In 1970 the company name was changed to Connair. Over the next decade, financial difficulties had to be faced. Subsequently, Connair was sold to East-West-Airlines on 14 March 1980 and renamed Northern Airlines; it went into liquidation in 1981. After the sale, the Connellan Airways Trust was set up, using some of the proceeds.

The Central Australia Aviation Museum is located in the original Connellan Airways Hangar. It is a part of the Araluen Cultural Precinct.

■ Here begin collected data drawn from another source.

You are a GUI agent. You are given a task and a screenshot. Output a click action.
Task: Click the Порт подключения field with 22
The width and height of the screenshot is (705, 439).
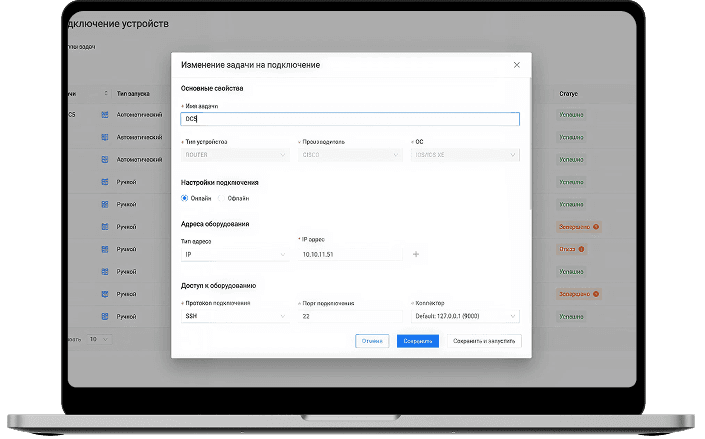point(350,316)
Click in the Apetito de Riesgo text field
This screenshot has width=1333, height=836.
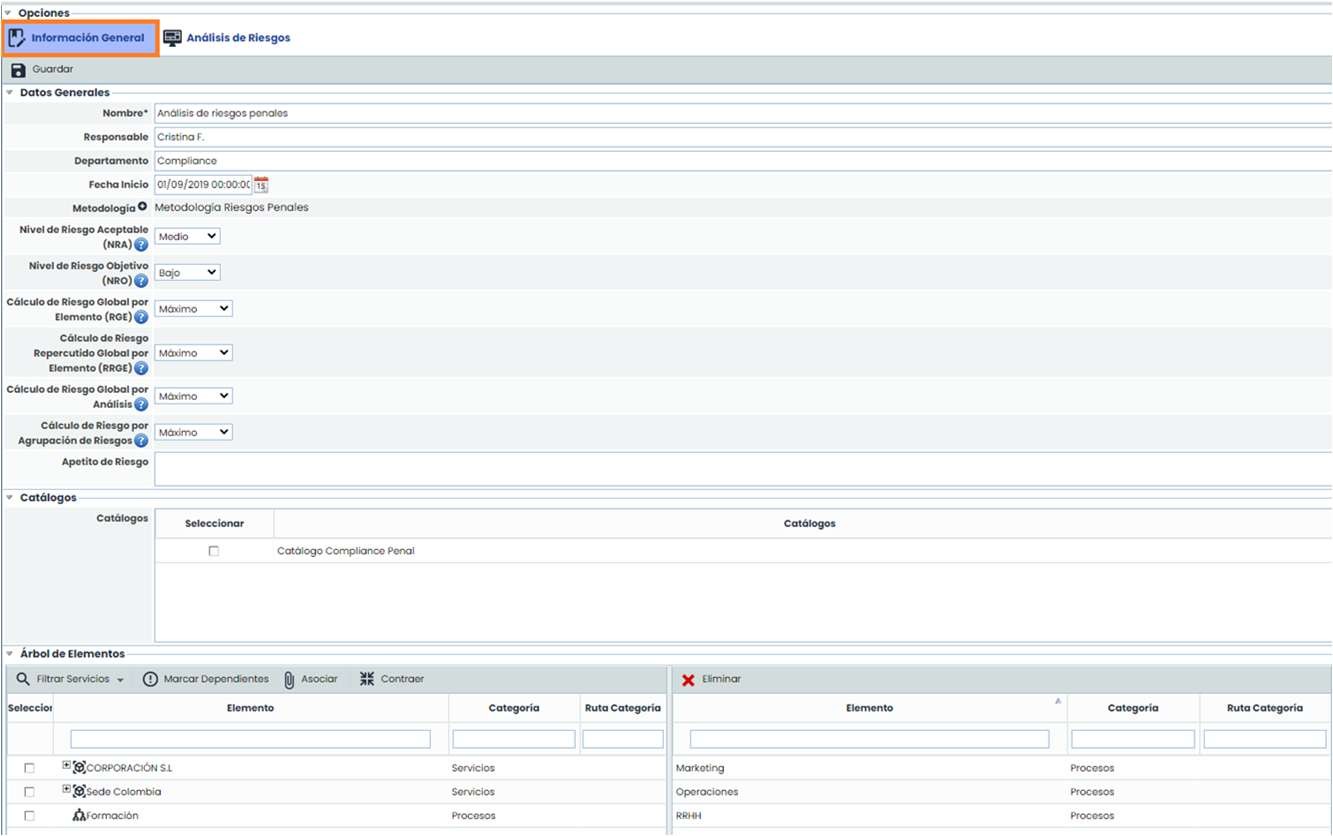[x=740, y=470]
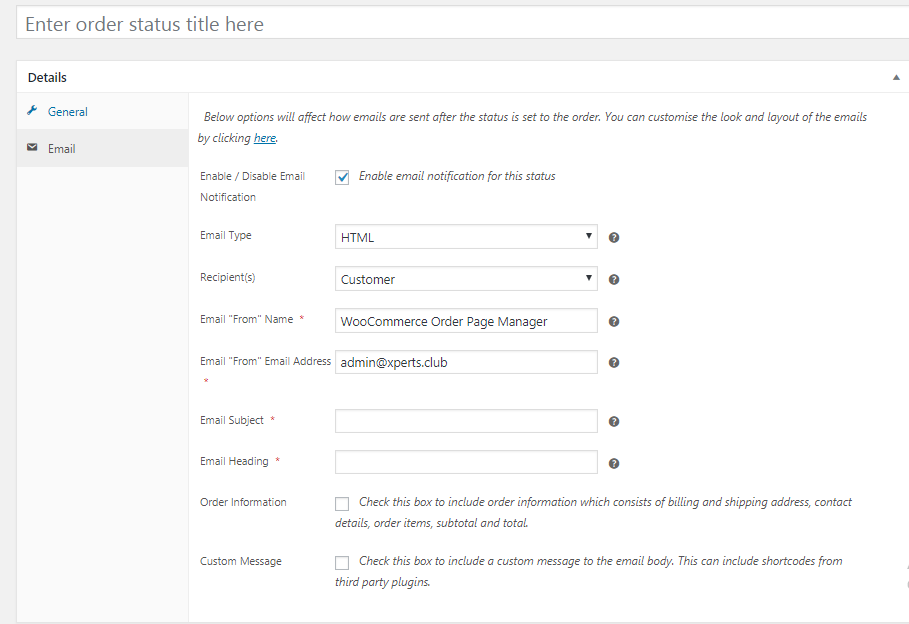Click into the Email Heading field
This screenshot has height=624, width=909.
click(466, 462)
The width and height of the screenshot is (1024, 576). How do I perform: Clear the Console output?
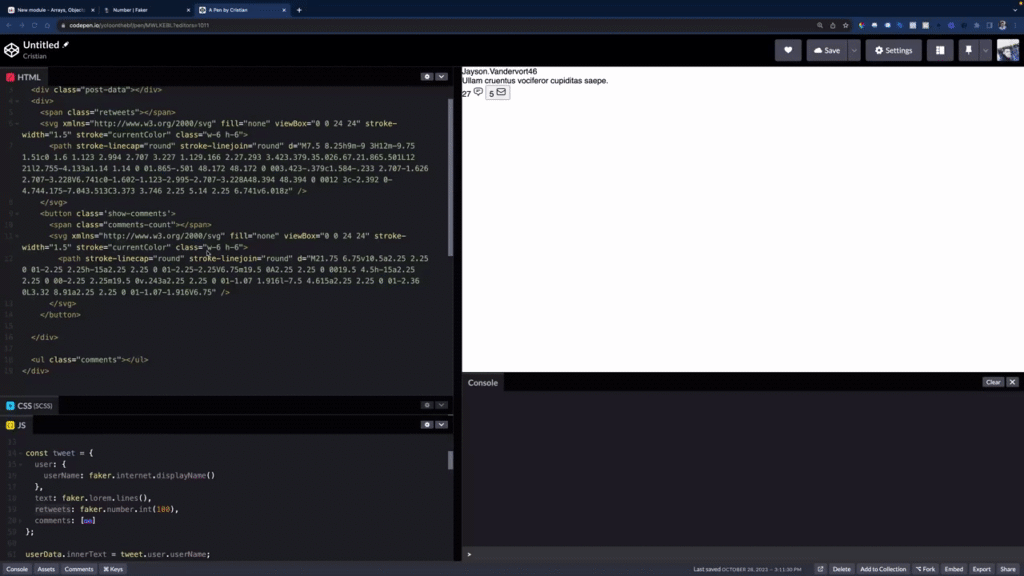click(x=991, y=382)
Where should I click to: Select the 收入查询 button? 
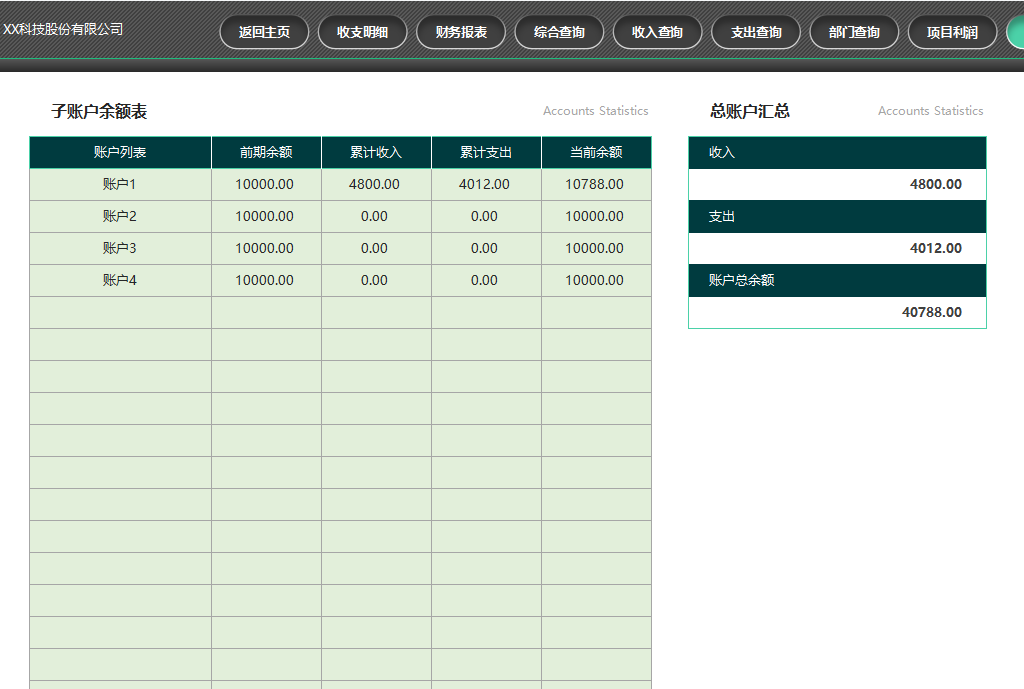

==Incidents and accidents==
- On 20 January 1972, a Beechcraft 65-80 Queenair Aircraft (registered VH-CMI ) crashed upon departing Alice Springs Airport for a scheduled service to Ayers Rock, killing all on board, being the six passengers and pilot. It was later determined that the engine failure had caused a fire in the left wing during takeoff, and an intense fire weakened the structural integrity of the left wing attachment, and the left wing fell off before the pilot had had a reasonable chance to return to land - the pilot had reacted correctly.
- On 23 October 1975 - Connair Flight 1263, a Connair de Havilland Heron (registered VH-CLS) crashed during an approach to Cairns Airport following a scheduled passenger service from Mount Isa as Flight 1263, killing the eight passengers and three crew on board. It was later determined that the pilots had not adhered to the standard operational procedures for a missed approach when the airplane could not be properly aligned with the runway.
- On 5 January 1977, a former employee of the airline deliberately crashed a stolen Beechcraft Baron light aircraft into the Connair headquarters at Alice Springs Airport, in a suicide attack. Four other people were killed in the incident, among them Roger Connellan (son of founder Edward Connellan), and four were injured. This is known as the Connellan air disaster.

== Records ==
Many of the business records for Connellan Airways are held by Library & Archives NT; these include:

- NTRS 622, Flight manifests and trip records, 1941 - 1976
- NTRS 623, Civil aviation flight record books, 1939 - 1972
- NTRS 919, Administration, operations and traffic manuals, 1943 - 1976
- NTRS 920, Aircraft typed notes and service manuals, 1936 - 1976
- NTRS 981, General administrative, flight and promotional records, 1934 - 1980
There are also records held at the National Archives of Australia who have created the following fact sheet: Edward John Connellan and Connellan Airways.